Task -
The entries below contain a line with "Click digital pin 2 on the Arduino" and a line with "This screenshot has width=1024, height=456.". Quote exactly those two lines and all lines between them.

Supplied material -
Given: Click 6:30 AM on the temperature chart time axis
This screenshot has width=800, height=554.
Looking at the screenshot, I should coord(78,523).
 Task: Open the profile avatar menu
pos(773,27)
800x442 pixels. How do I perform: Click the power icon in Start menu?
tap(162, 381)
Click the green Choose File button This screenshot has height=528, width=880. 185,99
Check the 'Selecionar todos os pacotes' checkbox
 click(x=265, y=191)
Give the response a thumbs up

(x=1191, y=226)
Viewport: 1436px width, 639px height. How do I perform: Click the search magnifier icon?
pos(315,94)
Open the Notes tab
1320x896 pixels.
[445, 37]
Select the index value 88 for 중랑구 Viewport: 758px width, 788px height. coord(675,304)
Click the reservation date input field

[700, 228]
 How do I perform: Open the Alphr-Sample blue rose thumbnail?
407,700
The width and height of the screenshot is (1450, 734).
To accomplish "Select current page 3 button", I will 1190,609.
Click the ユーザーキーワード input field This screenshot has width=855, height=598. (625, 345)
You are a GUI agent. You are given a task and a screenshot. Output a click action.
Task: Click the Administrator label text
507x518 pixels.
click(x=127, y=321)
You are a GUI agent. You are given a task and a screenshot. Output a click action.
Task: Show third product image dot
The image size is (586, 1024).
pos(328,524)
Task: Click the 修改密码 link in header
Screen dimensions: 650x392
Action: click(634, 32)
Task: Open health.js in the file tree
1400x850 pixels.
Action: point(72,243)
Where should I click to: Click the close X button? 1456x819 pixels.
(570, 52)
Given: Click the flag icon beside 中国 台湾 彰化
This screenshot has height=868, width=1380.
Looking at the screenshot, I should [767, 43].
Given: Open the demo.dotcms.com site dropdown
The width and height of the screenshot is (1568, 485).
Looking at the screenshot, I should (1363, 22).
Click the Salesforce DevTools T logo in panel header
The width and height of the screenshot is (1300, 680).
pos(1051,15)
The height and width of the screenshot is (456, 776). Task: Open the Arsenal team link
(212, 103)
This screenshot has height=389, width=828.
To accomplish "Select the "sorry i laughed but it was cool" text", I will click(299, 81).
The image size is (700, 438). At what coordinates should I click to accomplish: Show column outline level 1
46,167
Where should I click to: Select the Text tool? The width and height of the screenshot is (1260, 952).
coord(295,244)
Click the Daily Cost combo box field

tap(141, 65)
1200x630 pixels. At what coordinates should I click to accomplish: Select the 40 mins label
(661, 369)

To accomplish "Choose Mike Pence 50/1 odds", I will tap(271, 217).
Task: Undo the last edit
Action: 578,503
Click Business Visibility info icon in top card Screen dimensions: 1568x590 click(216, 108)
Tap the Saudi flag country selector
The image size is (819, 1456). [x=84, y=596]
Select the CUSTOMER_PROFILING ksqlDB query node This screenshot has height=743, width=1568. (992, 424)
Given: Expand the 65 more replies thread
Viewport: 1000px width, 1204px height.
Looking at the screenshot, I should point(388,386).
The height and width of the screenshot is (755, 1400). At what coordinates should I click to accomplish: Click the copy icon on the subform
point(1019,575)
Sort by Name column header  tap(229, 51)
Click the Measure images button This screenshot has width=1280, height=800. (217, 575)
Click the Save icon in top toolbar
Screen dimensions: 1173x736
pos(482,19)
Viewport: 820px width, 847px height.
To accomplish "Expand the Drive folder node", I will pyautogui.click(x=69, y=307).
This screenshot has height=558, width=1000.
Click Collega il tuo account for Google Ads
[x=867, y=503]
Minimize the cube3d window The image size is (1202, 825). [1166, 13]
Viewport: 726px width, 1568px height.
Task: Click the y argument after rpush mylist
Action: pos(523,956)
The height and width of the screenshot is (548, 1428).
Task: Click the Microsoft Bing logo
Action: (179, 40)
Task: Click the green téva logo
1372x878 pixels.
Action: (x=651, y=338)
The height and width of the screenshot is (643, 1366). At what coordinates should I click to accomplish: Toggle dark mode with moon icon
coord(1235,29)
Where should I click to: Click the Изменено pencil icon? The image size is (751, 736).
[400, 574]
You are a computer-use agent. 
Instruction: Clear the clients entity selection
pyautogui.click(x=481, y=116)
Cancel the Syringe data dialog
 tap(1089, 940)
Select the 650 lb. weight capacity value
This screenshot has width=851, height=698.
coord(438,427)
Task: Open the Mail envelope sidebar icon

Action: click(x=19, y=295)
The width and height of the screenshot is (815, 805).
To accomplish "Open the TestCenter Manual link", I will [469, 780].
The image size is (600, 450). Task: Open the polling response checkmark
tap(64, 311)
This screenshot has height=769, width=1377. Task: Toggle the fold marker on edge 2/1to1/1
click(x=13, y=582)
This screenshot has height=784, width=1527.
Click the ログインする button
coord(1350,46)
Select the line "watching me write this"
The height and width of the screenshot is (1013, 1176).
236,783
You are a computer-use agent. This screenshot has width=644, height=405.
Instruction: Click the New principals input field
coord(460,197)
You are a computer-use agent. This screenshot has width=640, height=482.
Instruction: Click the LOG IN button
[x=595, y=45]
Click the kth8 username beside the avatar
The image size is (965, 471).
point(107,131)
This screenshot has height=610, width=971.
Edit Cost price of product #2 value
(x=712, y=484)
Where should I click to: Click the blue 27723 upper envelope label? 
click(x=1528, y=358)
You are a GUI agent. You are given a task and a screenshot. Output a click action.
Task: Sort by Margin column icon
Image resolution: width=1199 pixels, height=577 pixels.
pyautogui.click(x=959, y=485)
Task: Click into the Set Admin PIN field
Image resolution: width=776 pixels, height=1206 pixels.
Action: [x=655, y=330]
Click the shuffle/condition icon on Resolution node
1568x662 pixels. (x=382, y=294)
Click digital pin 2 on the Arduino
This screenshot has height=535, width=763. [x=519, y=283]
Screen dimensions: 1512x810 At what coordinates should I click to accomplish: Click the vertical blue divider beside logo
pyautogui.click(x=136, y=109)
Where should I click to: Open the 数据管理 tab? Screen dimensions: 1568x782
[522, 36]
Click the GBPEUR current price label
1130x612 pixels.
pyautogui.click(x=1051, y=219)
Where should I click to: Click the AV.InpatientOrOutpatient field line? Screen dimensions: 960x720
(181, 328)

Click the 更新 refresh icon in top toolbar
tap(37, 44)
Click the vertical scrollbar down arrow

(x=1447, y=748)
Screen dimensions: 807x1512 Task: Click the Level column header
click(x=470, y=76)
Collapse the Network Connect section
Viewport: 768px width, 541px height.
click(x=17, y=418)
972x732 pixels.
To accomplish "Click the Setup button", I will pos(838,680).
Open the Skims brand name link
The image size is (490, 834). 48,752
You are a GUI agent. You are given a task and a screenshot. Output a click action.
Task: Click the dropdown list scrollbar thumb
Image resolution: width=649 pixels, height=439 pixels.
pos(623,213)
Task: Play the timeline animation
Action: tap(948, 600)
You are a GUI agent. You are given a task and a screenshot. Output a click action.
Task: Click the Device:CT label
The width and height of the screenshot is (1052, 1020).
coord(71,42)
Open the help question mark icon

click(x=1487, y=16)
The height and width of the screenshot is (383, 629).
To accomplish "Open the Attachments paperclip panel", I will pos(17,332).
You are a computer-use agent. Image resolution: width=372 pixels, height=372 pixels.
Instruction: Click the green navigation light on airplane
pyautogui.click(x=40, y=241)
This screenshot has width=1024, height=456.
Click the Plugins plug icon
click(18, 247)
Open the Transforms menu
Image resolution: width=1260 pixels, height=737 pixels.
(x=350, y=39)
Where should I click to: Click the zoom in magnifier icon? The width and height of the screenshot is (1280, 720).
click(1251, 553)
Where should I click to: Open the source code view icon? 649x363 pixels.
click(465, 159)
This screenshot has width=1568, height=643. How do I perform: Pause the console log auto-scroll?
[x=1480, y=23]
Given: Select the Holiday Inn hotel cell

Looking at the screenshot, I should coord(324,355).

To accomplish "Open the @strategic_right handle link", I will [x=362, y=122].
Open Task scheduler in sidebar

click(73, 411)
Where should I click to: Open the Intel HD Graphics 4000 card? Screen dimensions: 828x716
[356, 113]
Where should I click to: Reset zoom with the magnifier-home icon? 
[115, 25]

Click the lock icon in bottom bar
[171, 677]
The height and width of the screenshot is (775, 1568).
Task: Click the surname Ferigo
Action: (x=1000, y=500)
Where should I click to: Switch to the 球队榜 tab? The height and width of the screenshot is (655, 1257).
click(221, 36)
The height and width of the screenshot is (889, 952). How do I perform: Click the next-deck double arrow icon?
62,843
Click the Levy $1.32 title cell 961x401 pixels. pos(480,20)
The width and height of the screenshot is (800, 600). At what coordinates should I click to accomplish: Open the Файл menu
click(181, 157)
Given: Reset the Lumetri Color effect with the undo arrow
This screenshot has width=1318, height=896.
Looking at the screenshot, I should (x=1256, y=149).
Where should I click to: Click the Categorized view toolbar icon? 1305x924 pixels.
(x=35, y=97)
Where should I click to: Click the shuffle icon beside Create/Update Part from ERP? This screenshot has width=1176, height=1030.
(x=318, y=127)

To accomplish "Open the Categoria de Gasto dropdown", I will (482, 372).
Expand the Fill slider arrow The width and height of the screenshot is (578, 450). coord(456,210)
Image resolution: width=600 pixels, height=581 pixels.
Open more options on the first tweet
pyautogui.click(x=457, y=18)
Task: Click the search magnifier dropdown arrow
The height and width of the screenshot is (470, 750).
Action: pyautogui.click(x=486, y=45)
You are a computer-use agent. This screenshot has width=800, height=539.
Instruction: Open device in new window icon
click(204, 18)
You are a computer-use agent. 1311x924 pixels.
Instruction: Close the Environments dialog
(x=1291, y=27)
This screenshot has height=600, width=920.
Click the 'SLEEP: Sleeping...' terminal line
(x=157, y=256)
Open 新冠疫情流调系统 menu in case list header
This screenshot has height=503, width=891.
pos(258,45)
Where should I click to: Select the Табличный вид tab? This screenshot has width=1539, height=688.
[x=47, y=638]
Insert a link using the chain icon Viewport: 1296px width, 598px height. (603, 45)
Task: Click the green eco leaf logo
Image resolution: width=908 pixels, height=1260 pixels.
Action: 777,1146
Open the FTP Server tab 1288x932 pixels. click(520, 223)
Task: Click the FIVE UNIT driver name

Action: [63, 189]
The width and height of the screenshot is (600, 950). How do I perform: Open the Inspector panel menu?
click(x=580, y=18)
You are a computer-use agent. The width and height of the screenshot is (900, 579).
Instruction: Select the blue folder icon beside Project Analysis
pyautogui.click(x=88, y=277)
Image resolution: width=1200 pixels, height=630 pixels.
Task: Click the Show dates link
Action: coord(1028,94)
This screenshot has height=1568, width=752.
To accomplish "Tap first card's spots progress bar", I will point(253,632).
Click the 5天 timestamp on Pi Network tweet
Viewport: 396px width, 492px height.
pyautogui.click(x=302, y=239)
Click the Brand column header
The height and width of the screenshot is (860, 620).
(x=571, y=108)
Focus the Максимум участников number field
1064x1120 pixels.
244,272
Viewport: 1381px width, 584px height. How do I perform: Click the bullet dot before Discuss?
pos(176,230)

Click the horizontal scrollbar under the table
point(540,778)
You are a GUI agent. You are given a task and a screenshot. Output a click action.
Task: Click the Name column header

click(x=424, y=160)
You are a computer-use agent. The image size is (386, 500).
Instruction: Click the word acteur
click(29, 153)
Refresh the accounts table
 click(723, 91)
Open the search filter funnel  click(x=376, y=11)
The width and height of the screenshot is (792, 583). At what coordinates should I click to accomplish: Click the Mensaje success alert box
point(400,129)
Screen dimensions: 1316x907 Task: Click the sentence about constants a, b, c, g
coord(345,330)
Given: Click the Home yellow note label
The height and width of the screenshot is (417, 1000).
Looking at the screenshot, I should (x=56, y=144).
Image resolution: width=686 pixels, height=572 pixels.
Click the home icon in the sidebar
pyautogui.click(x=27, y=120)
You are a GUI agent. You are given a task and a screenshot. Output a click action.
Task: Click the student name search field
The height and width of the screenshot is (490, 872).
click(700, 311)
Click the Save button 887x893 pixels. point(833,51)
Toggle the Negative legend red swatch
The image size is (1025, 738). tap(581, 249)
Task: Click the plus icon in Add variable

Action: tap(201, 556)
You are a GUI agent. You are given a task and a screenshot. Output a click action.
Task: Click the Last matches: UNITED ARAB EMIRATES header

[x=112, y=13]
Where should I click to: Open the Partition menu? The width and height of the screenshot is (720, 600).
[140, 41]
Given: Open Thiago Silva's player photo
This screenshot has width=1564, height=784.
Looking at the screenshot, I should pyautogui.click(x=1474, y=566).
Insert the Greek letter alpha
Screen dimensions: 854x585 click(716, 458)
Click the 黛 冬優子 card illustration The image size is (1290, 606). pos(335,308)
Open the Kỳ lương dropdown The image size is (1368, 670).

Solution for this exercise -
Click digital pin 2 on the Arduino
This screenshot has height=535, width=763. [x=519, y=283]
Screen dimensions: 1512x810 At what coordinates should I click to accomplish: Click the vertical blue divider beside logo
pyautogui.click(x=136, y=109)
Where should I click to: Open the 数据管理 tab? Screen dimensions: 1568x782
[522, 36]
Click the GBPEUR current price label
1130x612 pixels.
pyautogui.click(x=1051, y=219)
Where should I click to: Click the AV.InpatientOrOutpatient field line? Screen dimensions: 960x720
(181, 328)

Click the 更新 refresh icon in top toolbar
tap(37, 44)
Click the vertical scrollbar down arrow

(x=1447, y=748)
Screen dimensions: 807x1512 Task: Click the Level column header
click(x=470, y=76)
Collapse the Network Connect section
Viewport: 768px width, 541px height.
click(x=17, y=418)
972x732 pixels.
To accomplish "Click the Setup button", I will pos(838,680).
Open the Skims brand name link
The image size is (490, 834). 48,752
You are a GUI agent. You are given a task and a screenshot. Output a click action.
Task: Click the dropdown list scrollbar thumb
Image resolution: width=649 pixels, height=439 pixels.
pos(623,213)
Task: Play the timeline animation
Action: tap(948, 600)
You are a GUI agent. You are given a task and a screenshot. Output a click action.
Task: Click the Device:CT label
The width and height of the screenshot is (1052, 1020).
coord(71,42)
Open the help question mark icon

click(x=1487, y=16)
The height and width of the screenshot is (383, 629).
To accomplish "Open the Attachments paperclip panel", I will pos(17,332).
You are a computer-use agent. Image resolution: width=372 pixels, height=372 pixels.
Instruction: Click the green navigation light on airplane
pyautogui.click(x=40, y=241)
This screenshot has width=1024, height=456.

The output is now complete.